Não por acaso, se olharmos para a nossa história, não é difícil perceber que a expressão “rodoviarismo” é o termo amplamente usado para falar desse projeto de transporte que nasceu já no final do século XIX, atravessou o XX e chegou aos dias atuais. Segundo Daniel Monteiro Huertas, “iniciado em 1893 com o registro da circulação do primeiro automóvel no Brasil, na capital paulista, ao longo da República Velha, uma série de leis federais incumbiu os governos estaduais a implementar as suas próprias redes rodoviárias” (HUERTAS, 2022, p. 2).
Hoje, bastaria acompanhar, por exemplo, as últimas decisões do governo Lula sobre os subsídios para a compra de carros populares e a reação das montadoras, que já anunciam a redução nos preços, ao anúncio do governo federal. Pelo menos desde de Washington Luís, para quem governar era “abrir estradas”, passando pelos governos de Getúlio Vargas, de Juscelino Kubitschek e dos militares pós Golpe civil-militar de 1964 e chegando aos dias de hoje, com raros lampejos de tentativa de valorização de outros modelos de transporte, os carros e as autoestradas sempre foram o centro das preocupações com transporte das administrações públicas.
Contudo, o que parece ter ocorrido com a Ford foi uma mudança de perspectiva, digamos.
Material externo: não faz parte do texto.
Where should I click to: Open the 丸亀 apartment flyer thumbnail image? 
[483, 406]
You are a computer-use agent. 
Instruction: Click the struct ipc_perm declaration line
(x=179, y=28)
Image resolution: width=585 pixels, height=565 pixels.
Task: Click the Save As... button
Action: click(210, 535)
Em texto de dezembro de 2022, publicado no Monitor Mercantil, o que aconteceu foi uma “reviravolta” da montadora no Brasil. Segundo lemos, “fábricas fechadas, enxugamento de concessionárias, portfólio limitado e apenas veículos importados. Há quase dois anos, o destino da Ford não parecia muito promissor, após a montadora encerrar sua produção de carros e caminhões no Brasil”. Entretanto, “na última semana, a Ford anunciou que além de ter voltado a lucrar no país, vai lançar 10 novos veículos em 2023” (NUNES, 2022). Ou seja, o mercado de carros talvez não estivesse assim tão ruim por aqui…
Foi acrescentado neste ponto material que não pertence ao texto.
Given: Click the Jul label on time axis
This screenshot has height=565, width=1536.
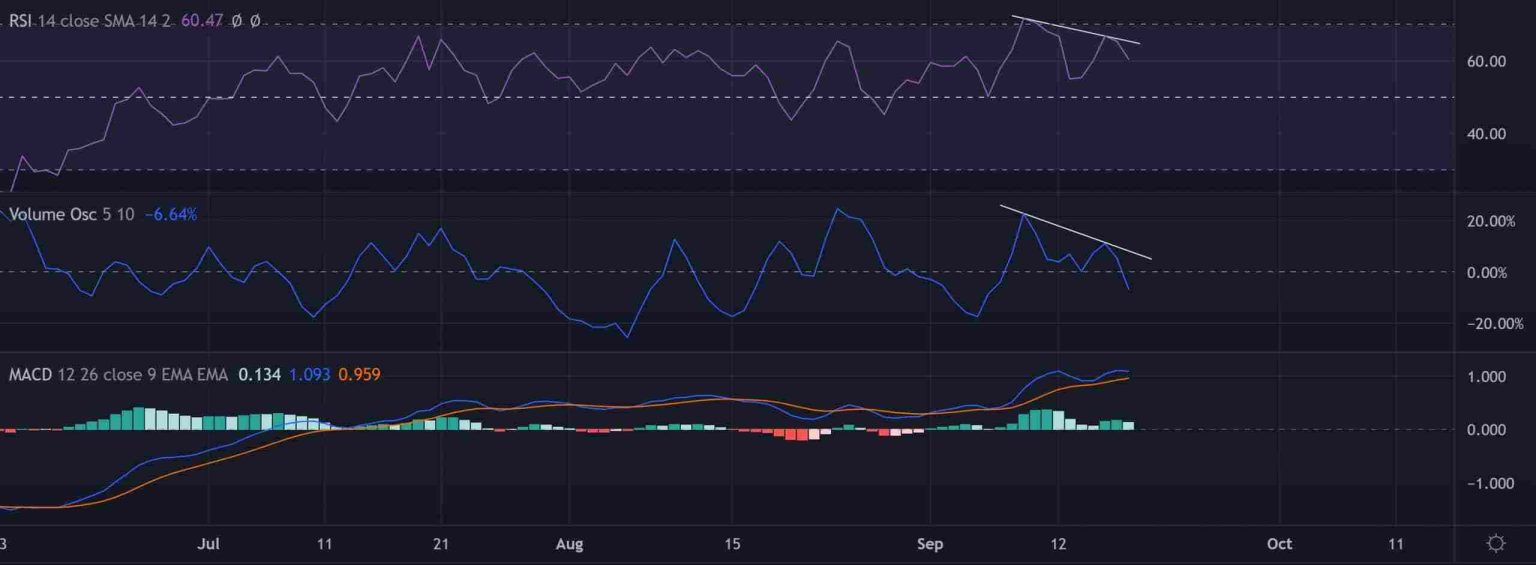Looking at the screenshot, I should pyautogui.click(x=209, y=544).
Ainda sobre a Ford, vejamos como ela aparece em solo brasileiro. Retiramos da sua página na Wikipedia, chamada “Ford do Brasil”, o seguinte parágrafo:
Ford do Brasil é a subsidiária brasileira da montadora estadunidense Ford. Fundada em 1919, a Ford do Brasil dedicou-se inicialmente à importação de veículos produzidos no exterior. Foi a segunda filial sul-americana da Ford, depois da Ford Argentina, e a primeira a se instalar no Brasil, inicialmente num armazém na rua Florêncio de Abreu, na cidade de São Paulo, mudando-se um ano depois para a Praça da República, até a inauguração, em 1921, de instalações especialmente projetadas para funcionarem como linha de montagem de veículos, na Rua Solon, no bairro do Bom Retiro. O automóvel Modelo T e o caminhão Modelo TT foram os primeiros veículos montados pela Ford no Brasil. (FORD…, 2023)
Contudo, segundo Ned Ludd em “Carros e remédios”, publicado no curiosíssimo livro, que carrega um excelente título, Apocalipse motorizado: a tirania do automóvel em um planeta poluído, esse quadro de otimismo desenvolvimentista via automóvel não passava de uma solução mítica:
Henry Ford, decidindo abrir sua empresa no Brasil em 1919, afirma que o automóvel está destinado a fazer deste país uma grande nação. No Brasil, governar viria a ser sinônimo de abrir estradas. Automóvel-economia-desenvolvimento: o mítico caminho que nos levaria da fome à depressão. (LUDD, 2005, p. 25)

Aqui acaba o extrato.